■ Extracted information
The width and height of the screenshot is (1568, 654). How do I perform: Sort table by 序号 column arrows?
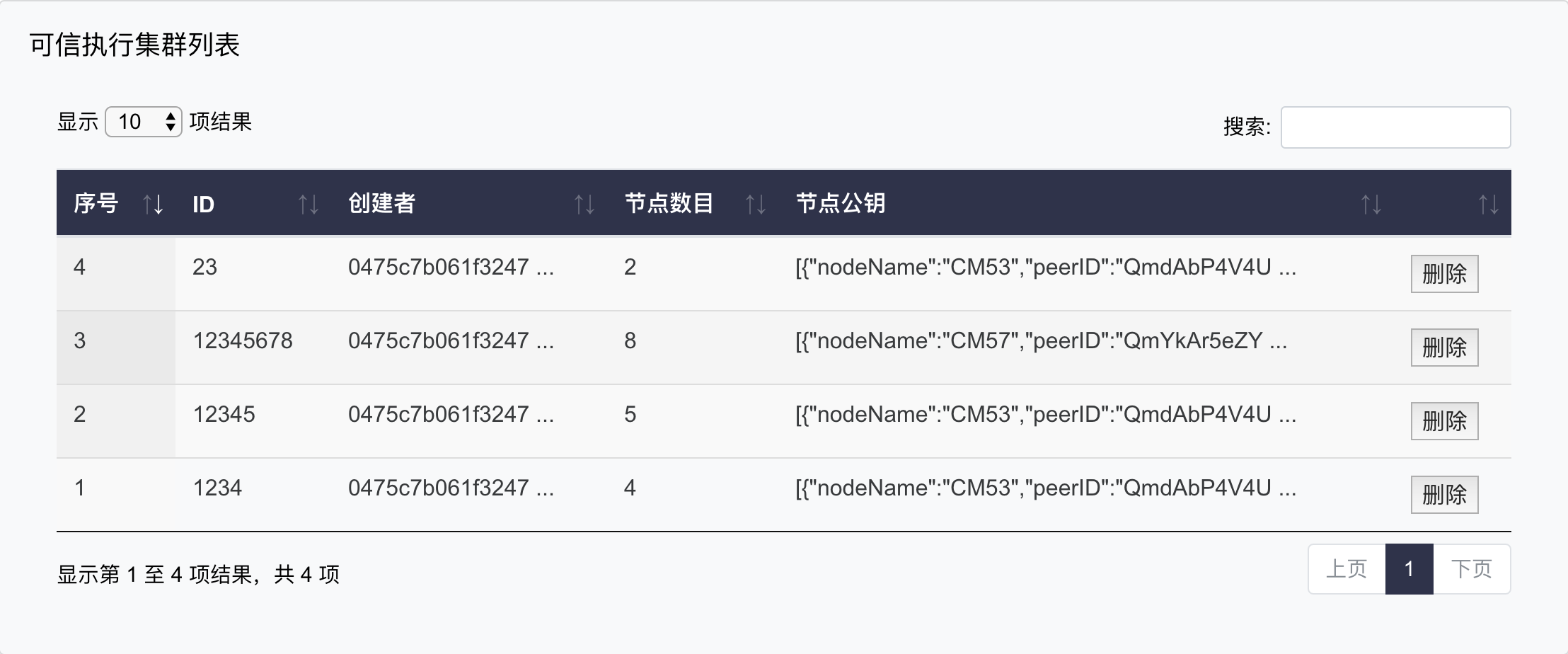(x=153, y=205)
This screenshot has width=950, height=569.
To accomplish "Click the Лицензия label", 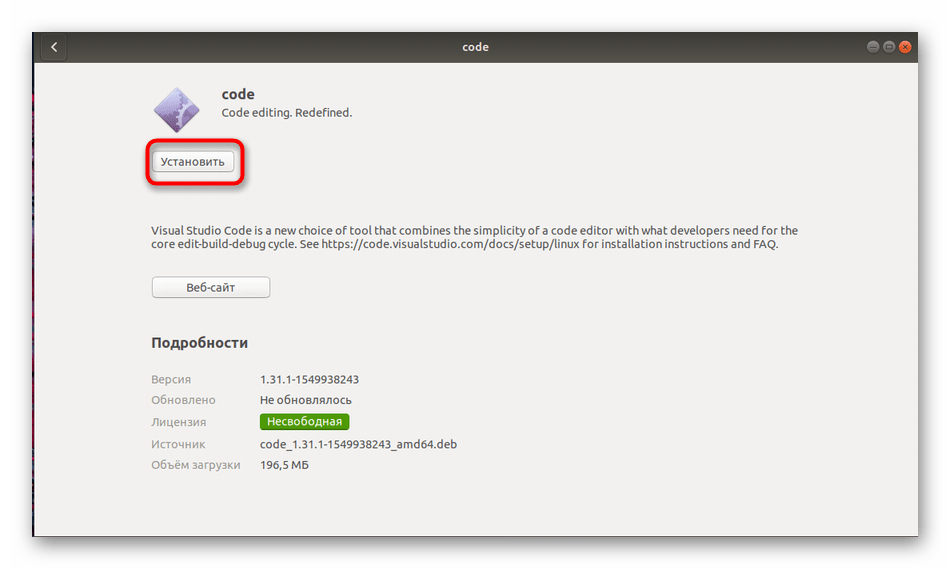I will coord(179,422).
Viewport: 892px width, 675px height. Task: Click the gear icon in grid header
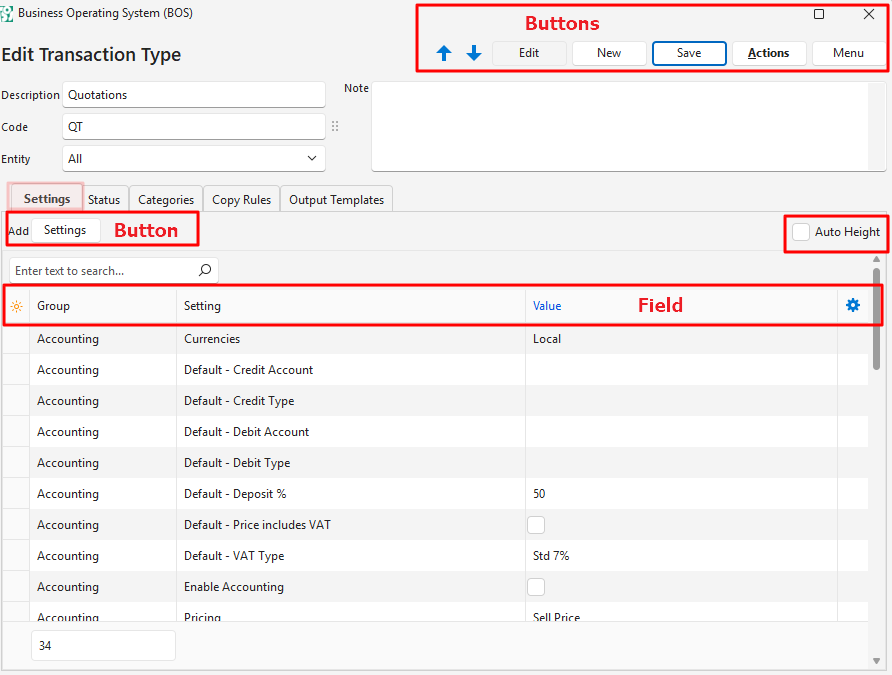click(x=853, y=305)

■ Written problem
Rewrite the data from the line containing "Viewport: 892px width, 675px" through the end, substituting "settings" for "gear" and leaving everything else unchanged. Leave the pictures out of the answer.

■ Full answer
Viewport: 892px width, 675px height. Task: Click the settings icon in grid header
click(x=853, y=305)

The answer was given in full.